Les lecteurs européens de bande dessinée indépendante/alternative ont longtemps cantonné, à tort, la création nord-américaine aux seuls Etats-Unis. L’éclosion de la scène canadienne de la fin du siècle dernier, et particulièrement le “renouveau” de ces dernières années, auront permis d’assister à l’arrivée massive de jeunes auteurs particulièrement inventifs, qui apportent de nombreuses très belles pierres à l’édifice de la bande dessinée progressiste.

Michel Hellman, né au Québec de mère française et de père américain, est à suivre de très près, pour de nombreuses raisons : après des études en histoire de l’art et un début de carrière de journaliste critique d’art, il délaisse le petit monde de l’art contemporain pour emprunter les voies de la narration séquentielle.
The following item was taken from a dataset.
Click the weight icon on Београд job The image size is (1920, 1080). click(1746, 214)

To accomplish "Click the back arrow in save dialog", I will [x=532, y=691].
“Iceberg”, son premier livre (quasiment sans texte), est remarqué à plus d’un titre : d’abord, son traitement graphique, bichromie tout en papier minutieusement découpé, et son rythme particulièrement travaillé sont remarquables en tout points. Ensuite, la tragédie nucléaire survenue au Groënland à la fin des années 60 qui sert de sujet à ce récit est évidemment bien troublante, tant elle fût ignorée trop longtemps ; ce désastre est traité avec autant d’implication et de critique politique que de poésie, et rarement une expérience de lecture de bande dessinée aura exigé autant de sa propre forme que de son propre fond.

Séance de rattrapage : “Iceberg” (Colosse, 2010),  “Mile End” (Pow pow, 2011).